Desde quando vim morar em São Paulo, vez por outra cruzo o túnel Vieira de Mello e isso sempre me faz recordar a atuação de nosso Gabinete de Crises da Presidência da República por ocasião da invasão do Iraque pelos EUA e os acontecimentos após essa crise, que nunca foi pacificada de todo.
Em 3 de janeiro de 2003, o presidente Lula recebeu um telefonema do presidente norte-americano Bush, que estava informando aos mandatários dos quinze países que, então, se alternavam na presidência mensal do Conselho de Segurança da ONU, sobre a intenção de os EUA invadirem o Iraque.
Nosso presidente, que assumira o cargo dois dias antes, determinou que apresentássemos, no dia 6 de janeiro, aos ministros do nosso Conselho de Defesa Nacional, as consequências daquela ação militar.
Após reflexões coletivas, apresentamos nessa reunião os equilíbrios que estariam sendo rompidos em relação aos acordados desde a primeira invasão do Iraque sob a presidência de Bush pai (1989/1993), além dos impactos e das oportunidades para o Brasil.
Dois meses depois dessa reunião, essa polêmica operação militar liderada pelos Estados Unidos e transmitida ao vivo, teve início em 20 de Março de 2023 e conseguiu subjugar rapidamente o regime de Saddam Hussein, mas foi seguida por uma longa contrainsurgência e uma polarização política que desencadeou uma instabilidade tal que se mantém até os dias de hoje, não apenas dentro do Iraque, mas em todo o Oriente Médio.
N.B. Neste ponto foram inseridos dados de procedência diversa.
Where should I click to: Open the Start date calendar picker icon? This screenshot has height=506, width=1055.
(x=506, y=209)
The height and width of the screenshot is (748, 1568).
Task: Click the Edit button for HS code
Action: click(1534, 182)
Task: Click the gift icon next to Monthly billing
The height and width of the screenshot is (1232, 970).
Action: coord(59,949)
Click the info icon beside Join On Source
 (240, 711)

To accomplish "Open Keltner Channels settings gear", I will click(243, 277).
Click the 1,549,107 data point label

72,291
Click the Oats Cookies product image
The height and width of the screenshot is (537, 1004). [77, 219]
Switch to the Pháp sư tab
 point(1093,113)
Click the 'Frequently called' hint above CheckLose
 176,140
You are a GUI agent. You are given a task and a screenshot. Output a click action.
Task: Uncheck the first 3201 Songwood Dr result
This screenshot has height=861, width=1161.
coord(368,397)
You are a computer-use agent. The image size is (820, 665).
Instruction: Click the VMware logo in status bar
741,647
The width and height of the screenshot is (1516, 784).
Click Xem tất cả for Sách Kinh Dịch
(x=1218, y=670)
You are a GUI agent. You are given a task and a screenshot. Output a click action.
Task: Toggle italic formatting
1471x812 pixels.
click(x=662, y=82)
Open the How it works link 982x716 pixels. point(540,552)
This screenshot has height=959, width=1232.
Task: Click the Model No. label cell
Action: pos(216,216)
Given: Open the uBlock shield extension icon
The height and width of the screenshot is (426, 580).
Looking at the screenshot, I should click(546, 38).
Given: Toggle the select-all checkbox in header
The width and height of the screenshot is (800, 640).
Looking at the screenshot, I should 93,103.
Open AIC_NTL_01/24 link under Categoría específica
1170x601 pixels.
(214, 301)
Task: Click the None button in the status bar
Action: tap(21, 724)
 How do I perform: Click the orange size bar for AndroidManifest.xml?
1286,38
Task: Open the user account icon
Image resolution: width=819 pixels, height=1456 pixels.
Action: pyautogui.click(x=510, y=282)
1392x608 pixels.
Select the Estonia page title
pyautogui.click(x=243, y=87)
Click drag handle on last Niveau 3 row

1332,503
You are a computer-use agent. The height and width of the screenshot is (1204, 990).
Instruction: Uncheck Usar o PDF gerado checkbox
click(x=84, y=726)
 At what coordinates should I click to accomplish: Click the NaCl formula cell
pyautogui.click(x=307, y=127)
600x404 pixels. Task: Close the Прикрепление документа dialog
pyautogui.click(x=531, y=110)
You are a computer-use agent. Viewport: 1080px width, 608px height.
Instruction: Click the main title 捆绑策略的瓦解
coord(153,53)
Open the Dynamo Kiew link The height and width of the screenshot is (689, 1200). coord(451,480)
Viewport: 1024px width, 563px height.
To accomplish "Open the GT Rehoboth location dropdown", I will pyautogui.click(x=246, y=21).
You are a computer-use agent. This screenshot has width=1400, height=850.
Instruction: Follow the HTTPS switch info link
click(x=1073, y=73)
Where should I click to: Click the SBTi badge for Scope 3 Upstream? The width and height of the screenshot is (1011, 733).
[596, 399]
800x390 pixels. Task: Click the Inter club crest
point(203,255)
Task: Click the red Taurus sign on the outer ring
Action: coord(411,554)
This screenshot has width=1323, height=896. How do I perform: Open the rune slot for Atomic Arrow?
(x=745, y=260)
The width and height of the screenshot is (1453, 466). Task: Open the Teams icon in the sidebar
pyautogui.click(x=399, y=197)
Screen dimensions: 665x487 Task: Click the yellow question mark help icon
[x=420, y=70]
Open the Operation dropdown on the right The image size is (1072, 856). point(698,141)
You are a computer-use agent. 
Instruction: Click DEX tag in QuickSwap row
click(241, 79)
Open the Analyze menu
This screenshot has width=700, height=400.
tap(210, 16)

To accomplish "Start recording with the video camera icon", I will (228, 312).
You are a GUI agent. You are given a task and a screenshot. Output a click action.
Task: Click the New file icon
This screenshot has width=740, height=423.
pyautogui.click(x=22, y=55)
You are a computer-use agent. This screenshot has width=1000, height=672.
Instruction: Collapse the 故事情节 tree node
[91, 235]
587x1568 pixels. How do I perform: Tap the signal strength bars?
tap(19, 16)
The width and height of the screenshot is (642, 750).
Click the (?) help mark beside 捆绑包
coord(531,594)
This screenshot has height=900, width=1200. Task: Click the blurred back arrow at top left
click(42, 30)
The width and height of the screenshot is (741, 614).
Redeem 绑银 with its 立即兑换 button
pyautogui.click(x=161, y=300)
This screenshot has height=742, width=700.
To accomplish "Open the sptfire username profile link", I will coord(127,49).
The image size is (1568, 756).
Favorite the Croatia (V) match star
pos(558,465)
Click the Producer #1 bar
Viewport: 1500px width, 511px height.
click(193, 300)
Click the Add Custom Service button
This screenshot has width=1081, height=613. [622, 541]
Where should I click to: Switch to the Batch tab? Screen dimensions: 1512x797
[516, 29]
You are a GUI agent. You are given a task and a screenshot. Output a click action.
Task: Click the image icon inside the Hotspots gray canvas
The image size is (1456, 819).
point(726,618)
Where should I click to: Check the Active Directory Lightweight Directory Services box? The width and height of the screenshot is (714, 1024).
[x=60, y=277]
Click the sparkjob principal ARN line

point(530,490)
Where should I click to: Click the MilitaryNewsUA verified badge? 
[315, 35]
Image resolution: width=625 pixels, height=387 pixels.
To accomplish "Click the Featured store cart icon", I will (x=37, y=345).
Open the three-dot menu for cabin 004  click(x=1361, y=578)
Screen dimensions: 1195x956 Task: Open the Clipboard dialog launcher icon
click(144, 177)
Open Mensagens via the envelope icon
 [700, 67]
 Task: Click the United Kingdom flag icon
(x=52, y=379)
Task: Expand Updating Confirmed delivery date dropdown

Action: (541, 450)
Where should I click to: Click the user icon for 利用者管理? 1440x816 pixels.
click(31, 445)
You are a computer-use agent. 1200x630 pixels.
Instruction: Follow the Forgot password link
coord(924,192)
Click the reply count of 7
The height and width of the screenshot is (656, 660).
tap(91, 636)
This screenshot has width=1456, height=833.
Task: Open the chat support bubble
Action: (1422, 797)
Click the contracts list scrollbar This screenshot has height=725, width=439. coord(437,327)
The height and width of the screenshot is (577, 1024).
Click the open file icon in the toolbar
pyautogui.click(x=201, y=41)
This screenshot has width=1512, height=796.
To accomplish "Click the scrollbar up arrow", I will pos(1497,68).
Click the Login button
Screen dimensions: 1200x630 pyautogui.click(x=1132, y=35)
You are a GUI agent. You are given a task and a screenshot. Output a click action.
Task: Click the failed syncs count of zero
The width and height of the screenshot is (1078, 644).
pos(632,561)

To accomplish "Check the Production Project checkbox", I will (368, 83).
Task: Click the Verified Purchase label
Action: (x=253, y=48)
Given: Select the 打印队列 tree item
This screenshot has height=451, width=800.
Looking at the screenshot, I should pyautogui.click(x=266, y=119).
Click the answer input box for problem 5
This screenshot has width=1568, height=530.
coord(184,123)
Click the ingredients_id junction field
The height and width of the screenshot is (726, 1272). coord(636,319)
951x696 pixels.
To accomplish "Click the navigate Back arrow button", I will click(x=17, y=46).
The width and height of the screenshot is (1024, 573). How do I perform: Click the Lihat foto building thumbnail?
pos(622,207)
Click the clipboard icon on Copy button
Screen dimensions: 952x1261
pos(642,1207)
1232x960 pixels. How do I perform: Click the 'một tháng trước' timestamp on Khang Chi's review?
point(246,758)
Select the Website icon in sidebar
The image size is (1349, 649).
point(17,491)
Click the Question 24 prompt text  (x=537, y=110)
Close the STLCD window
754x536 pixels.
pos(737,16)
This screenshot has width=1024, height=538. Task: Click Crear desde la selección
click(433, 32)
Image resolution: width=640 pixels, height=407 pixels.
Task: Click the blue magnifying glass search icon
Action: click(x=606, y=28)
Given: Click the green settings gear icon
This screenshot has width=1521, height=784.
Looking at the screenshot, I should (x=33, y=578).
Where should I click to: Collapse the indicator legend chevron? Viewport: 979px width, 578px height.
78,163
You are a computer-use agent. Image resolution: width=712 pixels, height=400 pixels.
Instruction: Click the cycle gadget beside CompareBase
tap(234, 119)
Para se ter uma ideia, na semana que se seguiram aos ataques de 11 de setembro de 2001, Bush alcançara os maiores índices de aprovação já registrados para um presidente dos Estados Unidos ( 91%, de acordo com pesquisa Gallup). No entanto, sua forma de lidar com a guerra do Iraque – especialmente a morte de mais de quatro mil soldados americanos, segundo dados do Departamento de Defesa dos EUA – fez com que Bush encerrasse seu mandato, em 2009, como o presidente dos EUA menos popular da história.
Para justificar a invasão, os Estados Unidos divulgaram que o Iraque possuía armas de destruição em massa (termo usado para descrever armas nucleares, biológicas e químicas e mísseis balísticos de longo alcance) e, por esse motivo, era uma ameaça à paz internacional.
Depois da invasão, inspetores de armas da ONU e da Autoridade Internacional de Energia — que haviam ido ao Iraque em 2002 — realizaram mais trabalhos para encontrar evidências de armas de destruição em massa e não as encontraram.
As situações foram evoluindo mal até que chegamos ao dia 19 de agosto de 2003, que entrou para a história da ONU como um dos momentos mais dramáticos de sua existência.
Foi quando, há 20 anos, terroristas detonaram uma bomba em frente à sede das Nações Unidas, no Canal Hotel, em Bagdá, em ataque direcionado especificamente contra a ONU. Entre os 22 funcionários mortos estava Sérgio Vieira de Mello, que ali servia como representante especial do Secretário-Geral da ONU no Iraque, com a missão de ajudar a reconstruir aquele país.
Essa explosão não apenas colocou fim à carreira do brasileiro Vieira de Mello, mas brasileiro Vieira de Mello, mas expôs a manipulação da ONU pelas grandes potências. E foi por essa razão que a ONU havia se transformado em alvo de terroristas, pela percepção de que estava chancelando as ações de Bush.
Para o articulista Jamil Chade, esse episódio foi o fim da “era da inocência” da instituição, que acreditava ainda ter um acesso privilegiado a zonas de guerra e uma imagem de neutralidade em conflitos pelo mundo. A ONU e trabalhadores humanitários de organizações como a Cruz Vermelha e ONGs passaram, desde então, a ser alvo de constantes ataques.
Koffi Annan reagiria só em 2004, chamando a guerra de “ilegal”. Como retaliação, o governo americano revelou corrupção dentro da ONU, e a marginalizou, na prática, das grandes decisões mundiais, por anos.
Baseada nesse ataque à sua sede no Iraque, a ONU instituiu a data de 19 de agosto como o Dia Mundial Humanitário, uma homenagem aos agentes que percorrem os locais mais perigosos do mundo para salvar a população civil.
“O Dia Mundial Humanitário e o atentado em Bagdá serão sempre uma ocasião de emoções mistas e ainda cruas para mim e para muitos outros”, disse o chefe humanitário da ONU, Martin Griffiths. “Os agentes humanitários continuam com seu compromisso de atender às comunidades, não importa quem, não importa onde”. A campanha ganhou o hashtag #NoMatterWhat.